Monday, November 22, 2004

A Passion for vidja games

Earlier, when I said “is nothing sacred?” referring to vidja games, I was only joking. Vidja games aren’t sacred. Or are they:

Nipping at the heels of Halo 2, Mel Gibson's The Passion, scheduled for release on PS2 this summer, expects to bring equally long lines to the malls.

"If Gibson's film The Passion of the Christ has given us any indication of the robust nature of the evangelical entertainment platform," Gage estimates, "then his video game will certainly be a predictor of its market share in days to come."

Yeah, this article is satirical (although bloggermeister Andrew Sullivan was snookered), but still it just sounds just a little too believable, because now that the election results are in, it’s decisive… Red America does exist! The Passion demonstrated its possibility as a market, and Olly Stone is preemptively blaming the expected lackluster showing of his upcoming-stinker Alexander on the prejudices of us small-minded Red Staters.

A Passion vidja game sounds just crazy enough to be tried (and a Left Behind vidja game IS going to be tried). Giant untapped reservoir of evangelicals, right? What else they gonna do in Jesusland, go to church? I mean, they can only be there, like, a couple hours a week, tops, right? So if we could just simulate the church experience in a vidja game… profit!

Mmmno.

While games based on the Left Behind book series or the Passion might profit from sheer name power, they would most assuredly not have the sales power of a Halo 2, Half-Life 2, Doom 3, or Fable. And, even more likely than this, the games would be unmitigated pieces of garbage and about as fun as a rash, minus the enjoyable scratching.

Let me let you in on a little gaming formula: Kill’n stuff in glorious 3-D = fun. Being crucified in glorious 3-D = not fun. Just because a game would seem to apply to a mainstream demographic does not mean that it would sell like Halo. It might still sell decent, but, unavoidably, the game would be quickly-made, buggy and poorly designed.

This is a game development principle: the more a game is made to appeal to the mainstream, the worse it will be. For examples one to infinity, check out all the hunting games ever made. Steaming piles of retch-inducing graphics with game play that couldn’t keep a retarded monkey entertained. Even a retarded monkey that really, REALLY liked hunting. And paintball… don’t even touch that, or you’re hands will curl up, turn black, and fall off. And I’m being deadly serious here; Wal-Mart employees have to handle those things with hazmat suits. Games targeted at nongaming demographics are designed solely with dollar signs in mind, with resulting poor gameplay.

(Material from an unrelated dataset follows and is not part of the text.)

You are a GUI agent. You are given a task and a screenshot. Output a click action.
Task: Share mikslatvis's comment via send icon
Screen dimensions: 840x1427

On top of this, there is another game development principle conspiring against any Passion game: movie to game conversions—searching for the right word—SUCK. There are a few notable exceptions, one being the acclaimed Chronicles of Riddick and some of the Lord of the Rings adaptations, but these are notable exactly because they are such exceptions.

A Passion of the Christ game would be a rank exploitation of Red America. But, dude, even Red America likes fun games. And kill’n stuff.